Supplied entries =
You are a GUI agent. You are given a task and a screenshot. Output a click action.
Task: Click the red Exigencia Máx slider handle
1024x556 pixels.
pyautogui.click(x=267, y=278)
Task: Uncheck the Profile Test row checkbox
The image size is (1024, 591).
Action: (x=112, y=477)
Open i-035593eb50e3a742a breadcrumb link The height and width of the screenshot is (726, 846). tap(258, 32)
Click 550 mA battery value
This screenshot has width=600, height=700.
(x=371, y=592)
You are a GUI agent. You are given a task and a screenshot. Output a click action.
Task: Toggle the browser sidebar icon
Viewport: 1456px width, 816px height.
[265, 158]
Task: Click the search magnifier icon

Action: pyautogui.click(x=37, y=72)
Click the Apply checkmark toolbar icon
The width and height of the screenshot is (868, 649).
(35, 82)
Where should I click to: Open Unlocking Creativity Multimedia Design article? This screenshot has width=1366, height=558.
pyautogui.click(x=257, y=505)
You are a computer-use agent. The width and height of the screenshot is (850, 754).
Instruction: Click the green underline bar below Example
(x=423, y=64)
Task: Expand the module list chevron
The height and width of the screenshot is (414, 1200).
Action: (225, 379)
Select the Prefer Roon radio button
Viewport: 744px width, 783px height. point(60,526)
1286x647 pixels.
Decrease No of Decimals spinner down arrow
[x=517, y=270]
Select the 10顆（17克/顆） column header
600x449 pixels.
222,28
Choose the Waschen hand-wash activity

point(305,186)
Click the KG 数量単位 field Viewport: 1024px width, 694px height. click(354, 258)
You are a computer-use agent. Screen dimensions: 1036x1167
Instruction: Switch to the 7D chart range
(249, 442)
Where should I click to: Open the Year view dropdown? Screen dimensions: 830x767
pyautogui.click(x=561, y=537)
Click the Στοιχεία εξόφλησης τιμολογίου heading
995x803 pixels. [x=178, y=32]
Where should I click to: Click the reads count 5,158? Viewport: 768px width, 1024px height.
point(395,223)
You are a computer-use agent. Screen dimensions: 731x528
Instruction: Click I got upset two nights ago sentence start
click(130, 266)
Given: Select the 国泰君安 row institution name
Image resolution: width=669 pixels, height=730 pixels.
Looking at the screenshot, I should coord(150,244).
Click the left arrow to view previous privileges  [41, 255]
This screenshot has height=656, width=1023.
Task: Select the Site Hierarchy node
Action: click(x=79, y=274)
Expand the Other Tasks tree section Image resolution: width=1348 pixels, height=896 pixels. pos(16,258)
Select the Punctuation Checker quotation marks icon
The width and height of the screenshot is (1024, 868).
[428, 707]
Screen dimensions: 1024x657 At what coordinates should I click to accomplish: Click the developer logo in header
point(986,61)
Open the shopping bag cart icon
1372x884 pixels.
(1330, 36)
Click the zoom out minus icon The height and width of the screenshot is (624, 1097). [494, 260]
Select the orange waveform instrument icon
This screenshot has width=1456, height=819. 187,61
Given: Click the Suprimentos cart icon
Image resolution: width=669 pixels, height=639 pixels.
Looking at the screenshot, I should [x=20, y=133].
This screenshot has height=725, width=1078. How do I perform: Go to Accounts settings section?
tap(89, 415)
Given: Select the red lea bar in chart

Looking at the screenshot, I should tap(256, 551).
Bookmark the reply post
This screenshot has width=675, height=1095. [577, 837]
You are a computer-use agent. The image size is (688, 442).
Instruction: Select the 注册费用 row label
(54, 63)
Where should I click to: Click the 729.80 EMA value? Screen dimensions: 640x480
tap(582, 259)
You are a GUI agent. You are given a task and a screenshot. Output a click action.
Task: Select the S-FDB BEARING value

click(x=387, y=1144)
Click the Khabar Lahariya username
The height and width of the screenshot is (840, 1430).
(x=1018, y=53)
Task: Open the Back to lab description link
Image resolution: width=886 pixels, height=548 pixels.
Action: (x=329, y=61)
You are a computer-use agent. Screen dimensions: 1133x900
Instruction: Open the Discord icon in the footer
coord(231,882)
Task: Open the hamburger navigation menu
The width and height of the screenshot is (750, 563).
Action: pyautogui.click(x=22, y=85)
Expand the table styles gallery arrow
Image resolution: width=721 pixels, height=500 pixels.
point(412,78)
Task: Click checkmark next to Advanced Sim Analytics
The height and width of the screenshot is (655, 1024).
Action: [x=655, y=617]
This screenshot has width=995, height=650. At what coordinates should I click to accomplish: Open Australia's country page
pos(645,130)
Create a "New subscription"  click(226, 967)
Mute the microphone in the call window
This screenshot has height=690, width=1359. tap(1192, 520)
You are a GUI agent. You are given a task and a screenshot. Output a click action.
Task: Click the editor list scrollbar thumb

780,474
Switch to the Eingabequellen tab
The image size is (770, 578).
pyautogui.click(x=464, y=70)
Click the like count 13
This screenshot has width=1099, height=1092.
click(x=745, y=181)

Work request = The task calls for every line of the material that contains the string "Expand".

Task answer =
Task: Expand the module list chevron
Expand the Other Tasks tree section Image resolution: width=1348 pixels, height=896 pixels. pos(16,258)
Expand the table styles gallery arrow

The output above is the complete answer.